SOURCE EXTRACT: Begin

Acknowledging that a defendant does not have an absolute right to plead guilty, the COA agreed that the district judge (who shall remain nameless) abused his discretion by refusing to accept the plea without articulating "any reason, good or otherwise, for rejecting the defedant's request to plead nolo contendere." As a result, the conviction is reversed and remanded for further proceedings.
[Update: the state did not file a PR and the mandate issued on April 12, 2007]
We interpret the [Griffin v. Wisconsin, 483 U.S. 868, 875 (1987)] line of cases, based on "special need," as resting on the rehabilitative relationship between the parolee and the parole officer, and thus not extending to other law enforcement officers unless they are acting under the direction of the parole officer. We interpret the [United States v. Knights, 534 U.S. 112(2001) - Samson v. California, 126 S. Ct. 2193 (2006)] line of cases as resting on the parolee's diminished expectation of privacy stemming from his own parole agreement and the state regulations applicable to his case. As we shall see, neither rationale justifies the search in this case.

SOURCE EXTRACT: End
SUPPLIED DATA: Begin

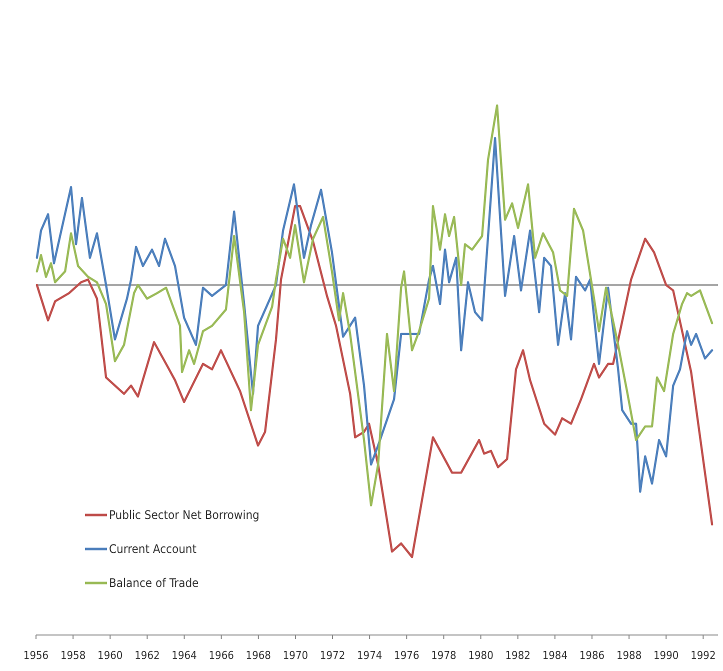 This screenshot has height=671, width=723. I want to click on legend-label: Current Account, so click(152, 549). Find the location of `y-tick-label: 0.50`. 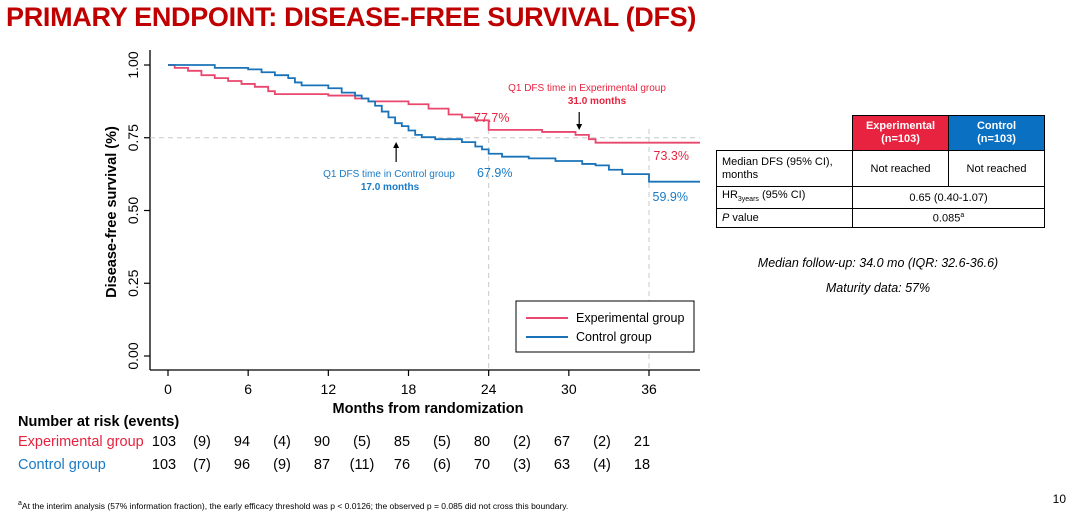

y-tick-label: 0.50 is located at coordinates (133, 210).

SUPPLIED DATA: End
SUPPLIED DATA: Begin

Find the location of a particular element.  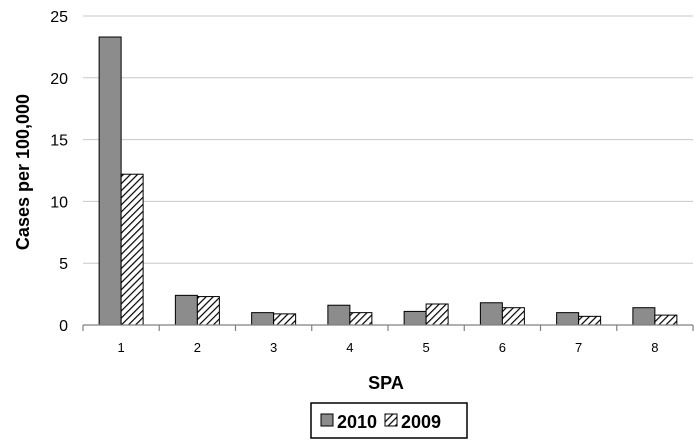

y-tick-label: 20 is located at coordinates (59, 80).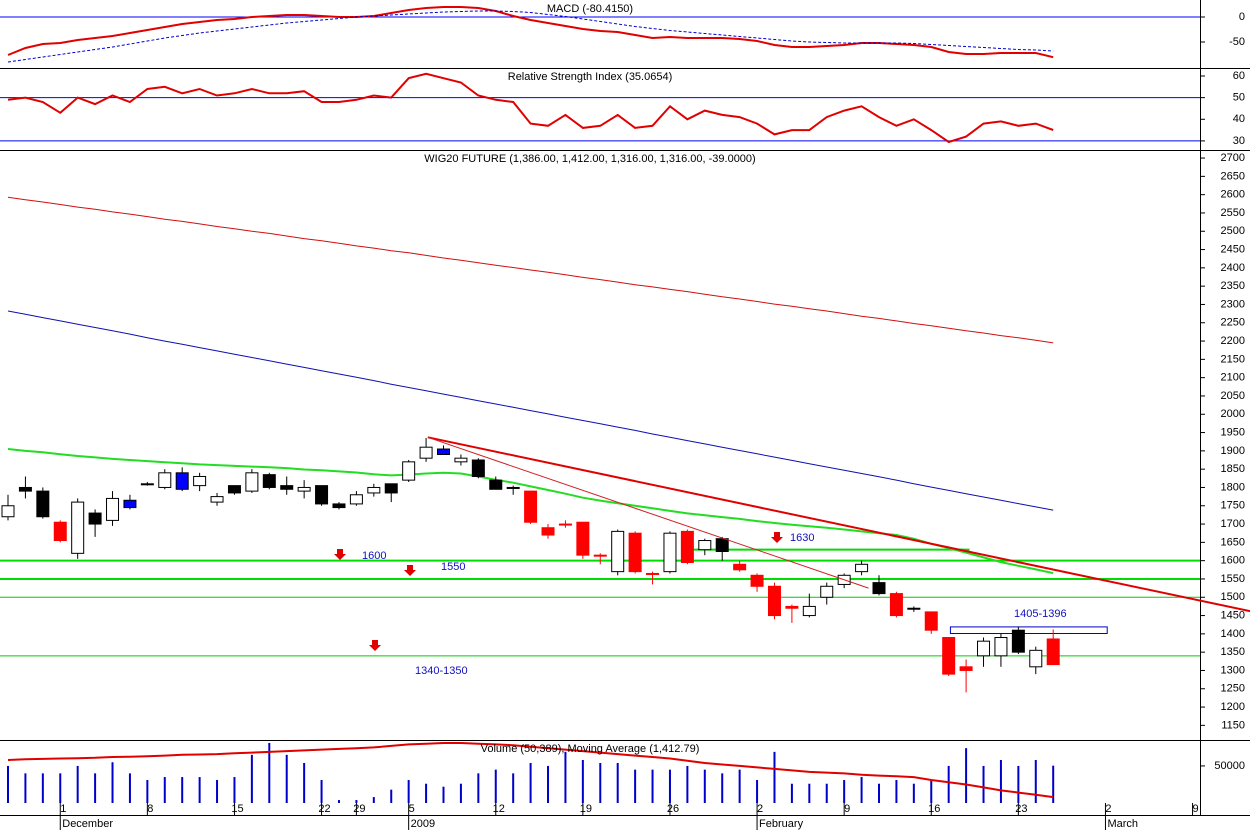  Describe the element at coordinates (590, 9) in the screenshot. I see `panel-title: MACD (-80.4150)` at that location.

SUPPLIED DATA: End
SUPPLIED DATA: Begin

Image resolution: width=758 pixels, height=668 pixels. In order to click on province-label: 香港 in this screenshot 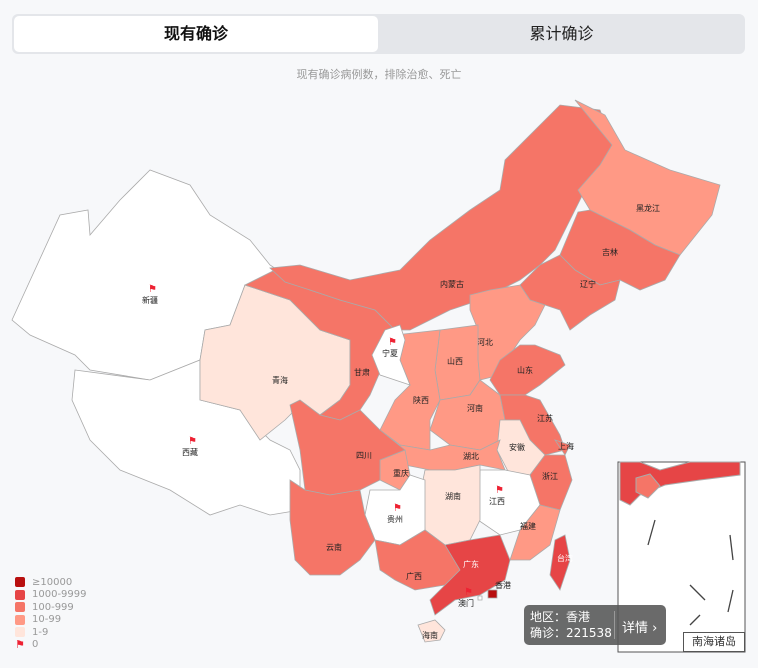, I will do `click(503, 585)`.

SUPPLIED DATA: End

**ACTIONS TO TAKE:**
1. Output everything in the excerpt on pleas and parole searches from "[Update: the state" down to "in this case.".
2. Decide whether each statement agrees with the excerpt on pleas and parole searches. Answer yes or no for each, quoting the words from the excerpt that settle it.
(a) The state filed a PR.
(b) The conviction was reversed and remanded.
(c) The Knights–Samson line of cases is read as resting on the parolee's diminished expectation of privacy.
3. Carry the excerpt on pleas and parole searches forward, starting after its final sentence.
The records are drawn from a separate source.

**LIST OF ANSWERS:**
1.
[Update: the state did not file a PR and the mandate issued on April 12, 2007]
We interpret the [Griffin v. Wisconsin, 483 U.S. 868, 875 (1987)] line of cases, based on "special need," as resting on the rehabilitative relationship between the parolee and the parole officer, and thus not extending to other law enforcement officers unless they are acting under the direction of the parole officer. We interpret the [United States v. Knights, 534 U.S. 112(2001) - Samson v. California, 126 S. Ct. 2193 (2006)] line of cases as resting on the parolee's diminished expectation of privacy stemming from his own parole agreement and the state regulations applicable to his case. As we shall see, neither rationale justifies the search in this case.

2.
(a) No: "the state did not file a PR and the mandate issued on April 12, 2007"
(b) Yes: "the conviction is reversed and remanded for further proceedings"
(c) Yes: "as resting on the parolee's diminished expectation of privacy stemming from his own parole agreement"

3.
The Tenth Circuit held that the KDOC policy did not authorize search by any law enforcement officer (it only dealt with searches by parole officers) distinguishing this case from Samson, which involved a blanket agreement to allow searches by anyone. And the Tenth Circuit held that there was not reasonable suspicion of a parole violation. So the search was illegal.
This case is a nice treatise on parolee searches. I suspect KDOC would want to change its policy in reaction to this, but I wonder if there could be any liability issues stemming from a broad policy that would temper that reaction (i.e. some local Barney Fife engages in excessive force during a search authorized by a blanket KDOC policy--could that subject KDOC to liability?).
Here is FourthAmendment.com coverage of the case.
Monday, March 05, 2007
I think there must be a lot of these cases in Shawnee County. A little bird let me know that Scott Gesner won a suppression motion in December in State v. Carathers, ending another Shawnee County methamphetamine prosecution based on an improper extension of a proper traffic stop.
Be sure to let me know about these district court happenings. First, it is nice to show the world what a great job defenders are doing around the state. Second, we are arging a lot of Fourth Amendment cases right now and it is useful to me to have a better sense of what is happening around the state in cases I don't otherwise see. So just e-mail me when you get a good result!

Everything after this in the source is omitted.